Batch Behavior & Different Parameters Per Sample¶
Different Parameters Per Sample by Default
Triton-Augment applies different random parameters to each image in a batch by default!
Default Behavior: Different Parameters Per Sample¶
import torch
import triton_augment as ta
# Each image gets DIFFERENT random augmentation
batch = torch.rand(32, 3, 224, 224, device='cuda')
transform = ta.TritonFusedAugment(
crop_size=112,
horizontal_flip_p=0.5,
brightness=0.2,
saturation=0.2
)
result = transform(batch) # 32 different random augmentations! ✅
How it works: - Random parameters are sampled per-image (32 different crop positions, flip decisions, color factors) - All processed in ONE kernel launch on GPU - Fast batch processing + individual randomness = best of both worlds! 🚀
Controlling Randomness: same_on_batch Flag¶
All transform classes support the same_on_batch parameter:
Different Parameters Per Sample (Default)¶
transform = ta.TritonFusedAugment(
crop_size=112,
horizontal_flip_p=0.5,
brightness=0.2,
same_on_batch=False # Default
)
batch = torch.rand(32, 3, 224, 224, device='cuda')
result = transform(batch) # Each image: different crop, flip, brightness
Batch-Wide Parameters (Same for All)¶
transform = ta.TritonFusedAugment(
crop_size=112,
horizontal_flip_p=0.5,
brightness=0.2,
same_on_batch=True # Same params for all images
)
batch = torch.rand(32, 3, 224, 224, device='cuda')
result = transform(batch) # All images: same crop position, flip, brightness
Video (5D Tensor) Support: same_on_frame Flag¶
For video tensors with shape [N, T, C, H, W] (batch, frames, channels, height, width), Triton-Augment supports the same_on_frame parameter to control whether augmentation parameters are shared across frames:
Consistent Augmentation Across Frames (Default)¶
# Video batch: 8 videos × 16 frames × 3 channels × 224×224
videos = torch.rand(8, 16, 3, 224, 224, device='cuda')
transform = ta.TritonFusedAugment(
crop_size=112,
horizontal_flip_p=0.5,
brightness=0.2,
same_on_frame=True # Default: same augmentation for all frames
)
result = transform(videos) # All 16 frames in each video get same crop/flip/color
Use when:
- ✅ Video training (consistent augmentation preserves temporal coherence)

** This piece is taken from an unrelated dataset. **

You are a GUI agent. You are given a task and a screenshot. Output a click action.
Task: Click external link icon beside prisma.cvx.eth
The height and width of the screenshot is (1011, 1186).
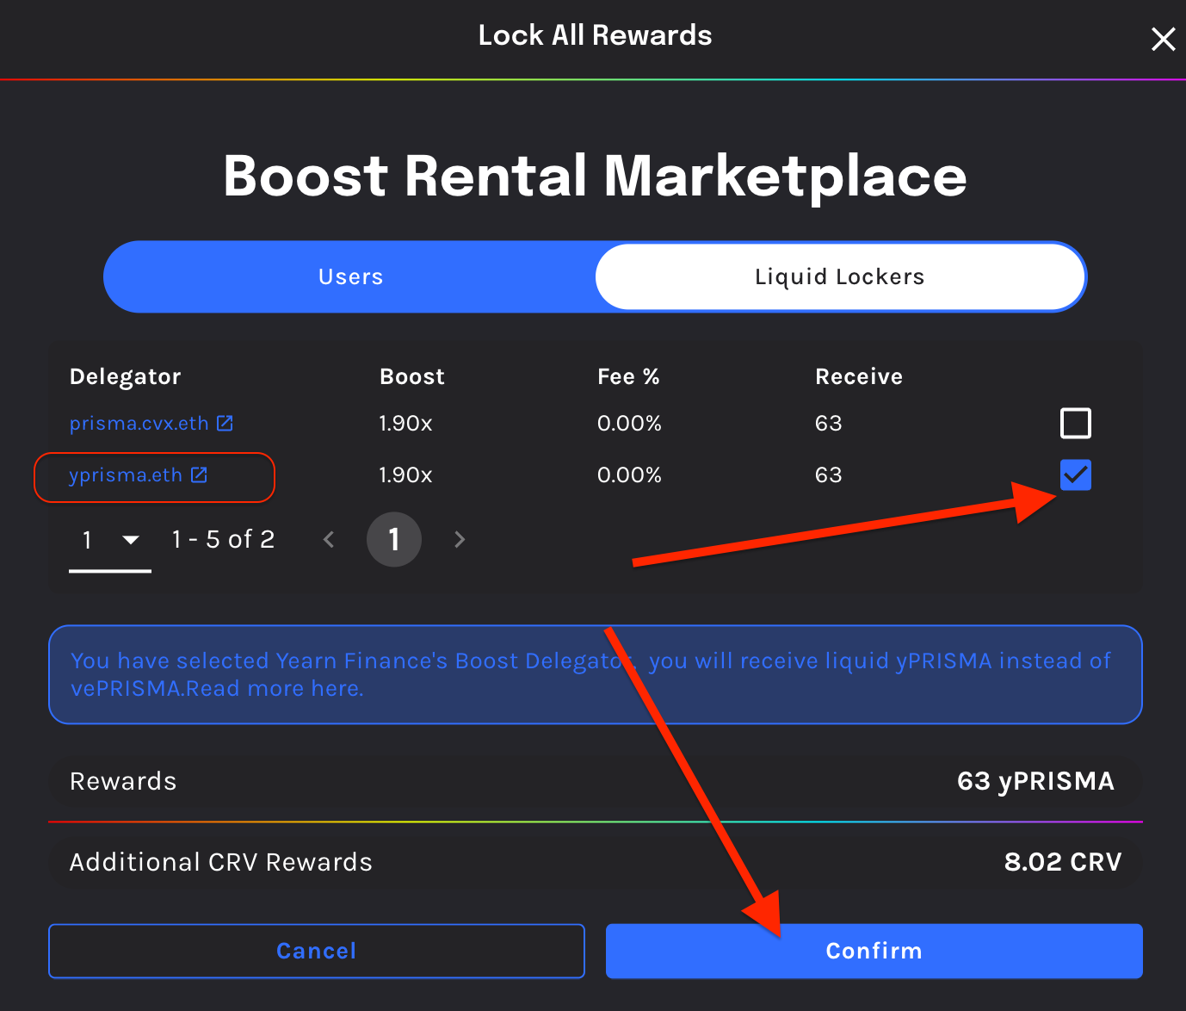tap(225, 423)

- ✅ You want frames in a video to look consistent
- ✅ Similar to Kornia's VideoSequential behavior
Independent Augmentation Per Frame¶
transform = ta.TritonFusedAugment(
crop_size=112,
horizontal_flip_p=0.5,
brightness=0.2,
same_on_frame=False # Each frame gets different augmentation
)
result = transform(videos) # Each of 16 frames gets different crop/flip/color
Use when: - ✅ You want maximum frame diversity - ✅ Each frame should be augmented independently - ✅ Similar to processing frames individually
Combining same_on_batch and same_on_frame¶
For video tensors [N, T, C, H, W], you can control both batch and frame dimensions:
transform = ta.TritonFusedAugment(
crop_size=112,
horizontal_flip_p=0.5,
brightness=0.2,
same_on_batch=False, # Different params per video
same_on_frame=True # Same params for all frames in each video
)
# Result:
# - Video 0: frames 0-15 share same augmentation
# - Video 1: frames 0-15 share same augmentation (different from Video 0)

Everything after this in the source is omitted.